Why We Don’t Put Deadlines into Our Requests  

I remember talking with a nutritionist many years ago, and she was advising me on how to place an order in a restaurant to get the meal I wanted. “You have to ask,” she insisted. “Ask them to put the dressing on the side so they don’t drown your salad. Ask them for fresh vegetables instead of their special potato-cheese-bacon side dish.”

“That would make me a picky eater,” I explained to her, actually feeling the embarrassment of a childhood moment when I was told that was a really bad thing to be. Now I’m an older lady, and quite able to fend for myself in a restaurant. There’s nothing wrong with asking, especially now that everybody does it: gluten free, sugar-free, fat-free.

I talked with some people yesterday in a really cool company near us. One person said she didn’t want to be so specific in requests – being very clear about what she wanted, or adding deadlines – because she didn’t want to be “pushy”. We can assume that she doesn’t always get what she wants, or get it on time.

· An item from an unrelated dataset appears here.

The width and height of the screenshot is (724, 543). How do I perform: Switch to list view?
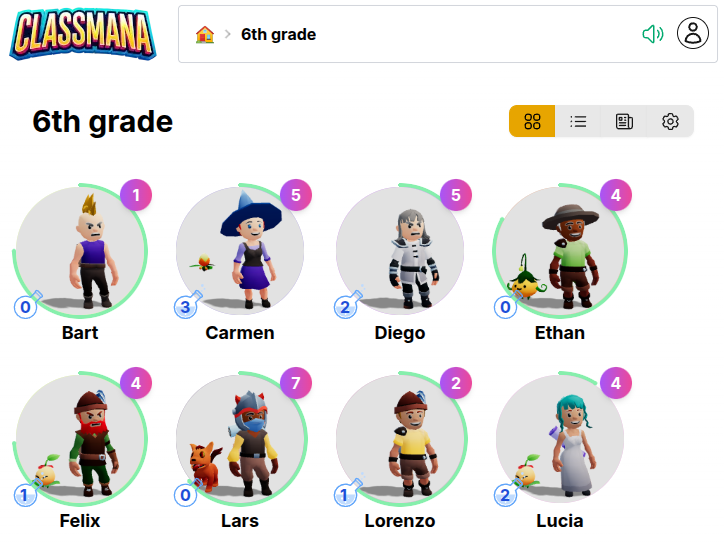click(578, 122)
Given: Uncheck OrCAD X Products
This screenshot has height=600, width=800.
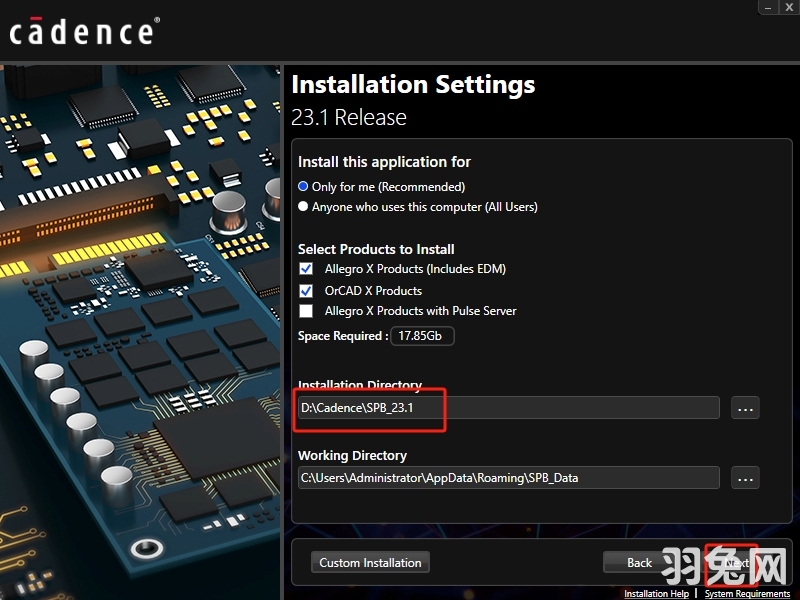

I’m hoping she’ll start to practice making good requests. That self-consciousness about what “they” will think of us if we tell them exactly What we want, When we want it, and Why it matters to us – is understandable. But it’s also useful to see it from another perspective: when we give people clear direction, they have a chance to “win” with us. Plus, we might also be developing them to communicate more clearly with other people in their lives. You do know that people learn from you, right?

I remember the first time I asked for “dressing on the side” (in a restaurant that reliably drenched their salads). The waitress said, “Oh, thanks for reminding me. This is my third day here, and I keep forgetting to ask people about that. Also, do you want some bread? Some people do and some don’t.”

Go ahead, ask people for what you want. Not just the people who work for you, but everybody. Even people in other departments, or higher up in the hierarchy than you are. Ask! Use the 3 W’s: What, When, Why. Most people really do like you, and they want you to be pleased with them too.